# Instructions for the task
Transcribe exactly, and only, the lines that run from the one containing "Click the DRAM B2 temperature row" through the end of the records.

======== Provided data ========

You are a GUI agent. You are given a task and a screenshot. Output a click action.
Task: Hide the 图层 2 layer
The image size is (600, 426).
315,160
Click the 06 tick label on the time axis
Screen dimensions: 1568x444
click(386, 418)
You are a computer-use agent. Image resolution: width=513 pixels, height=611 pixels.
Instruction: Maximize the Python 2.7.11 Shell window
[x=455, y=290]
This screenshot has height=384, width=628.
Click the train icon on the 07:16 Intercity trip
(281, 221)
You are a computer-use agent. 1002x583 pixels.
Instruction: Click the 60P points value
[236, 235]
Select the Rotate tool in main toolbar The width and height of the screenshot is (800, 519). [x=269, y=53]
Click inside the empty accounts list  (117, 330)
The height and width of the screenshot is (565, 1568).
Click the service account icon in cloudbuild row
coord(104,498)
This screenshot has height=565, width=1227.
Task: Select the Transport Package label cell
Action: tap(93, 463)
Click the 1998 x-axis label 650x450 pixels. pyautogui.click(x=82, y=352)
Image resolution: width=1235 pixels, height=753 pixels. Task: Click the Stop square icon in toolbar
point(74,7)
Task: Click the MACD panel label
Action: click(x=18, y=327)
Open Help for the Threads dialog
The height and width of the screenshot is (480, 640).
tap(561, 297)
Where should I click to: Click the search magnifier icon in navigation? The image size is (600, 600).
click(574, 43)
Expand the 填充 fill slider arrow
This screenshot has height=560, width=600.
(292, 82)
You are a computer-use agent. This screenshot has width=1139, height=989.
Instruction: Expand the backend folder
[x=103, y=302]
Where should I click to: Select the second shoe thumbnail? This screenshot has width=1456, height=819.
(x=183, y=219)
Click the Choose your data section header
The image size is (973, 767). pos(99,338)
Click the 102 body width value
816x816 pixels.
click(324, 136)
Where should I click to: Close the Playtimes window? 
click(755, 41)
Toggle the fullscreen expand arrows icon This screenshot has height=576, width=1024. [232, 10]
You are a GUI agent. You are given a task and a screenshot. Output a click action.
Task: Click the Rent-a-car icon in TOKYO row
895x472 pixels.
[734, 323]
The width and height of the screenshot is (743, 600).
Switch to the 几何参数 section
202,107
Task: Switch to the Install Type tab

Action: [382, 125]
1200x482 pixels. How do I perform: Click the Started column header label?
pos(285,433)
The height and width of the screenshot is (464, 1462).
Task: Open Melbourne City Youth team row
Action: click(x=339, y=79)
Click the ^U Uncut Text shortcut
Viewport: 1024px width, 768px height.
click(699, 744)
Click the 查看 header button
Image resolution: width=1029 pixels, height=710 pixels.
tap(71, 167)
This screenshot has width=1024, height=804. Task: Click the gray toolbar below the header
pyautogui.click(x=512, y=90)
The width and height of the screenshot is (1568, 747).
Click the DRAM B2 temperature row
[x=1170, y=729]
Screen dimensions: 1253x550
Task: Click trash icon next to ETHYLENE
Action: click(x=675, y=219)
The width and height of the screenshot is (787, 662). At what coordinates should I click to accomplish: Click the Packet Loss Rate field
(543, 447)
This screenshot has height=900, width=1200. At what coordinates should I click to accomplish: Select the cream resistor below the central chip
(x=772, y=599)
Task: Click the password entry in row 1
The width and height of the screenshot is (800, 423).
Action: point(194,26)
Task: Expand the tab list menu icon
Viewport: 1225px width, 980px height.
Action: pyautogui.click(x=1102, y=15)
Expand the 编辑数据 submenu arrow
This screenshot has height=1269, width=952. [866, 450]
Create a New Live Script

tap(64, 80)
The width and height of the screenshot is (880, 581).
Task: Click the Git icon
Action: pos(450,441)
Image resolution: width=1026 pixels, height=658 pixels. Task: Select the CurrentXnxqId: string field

========

# Expected answer
Click the DRAM B2 temperature row
[x=1170, y=729]
Screen dimensions: 1253x550
Task: Click trash icon next to ETHYLENE
Action: click(x=675, y=219)
The width and height of the screenshot is (787, 662). At what coordinates should I click to accomplish: Click the Packet Loss Rate field
(543, 447)
This screenshot has height=900, width=1200. At what coordinates should I click to accomplish: Select the cream resistor below the central chip
(x=772, y=599)
Task: Click the password entry in row 1
The width and height of the screenshot is (800, 423).
Action: point(194,26)
Task: Expand the tab list menu icon
Viewport: 1225px width, 980px height.
Action: pyautogui.click(x=1102, y=15)
Expand the 编辑数据 submenu arrow
This screenshot has height=1269, width=952. [866, 450]
Create a New Live Script

tap(64, 80)
The width and height of the screenshot is (880, 581).
Task: Click the Git icon
Action: pos(450,441)
Image resolution: width=1026 pixels, height=658 pixels. Task: Select the CurrentXnxqId: string field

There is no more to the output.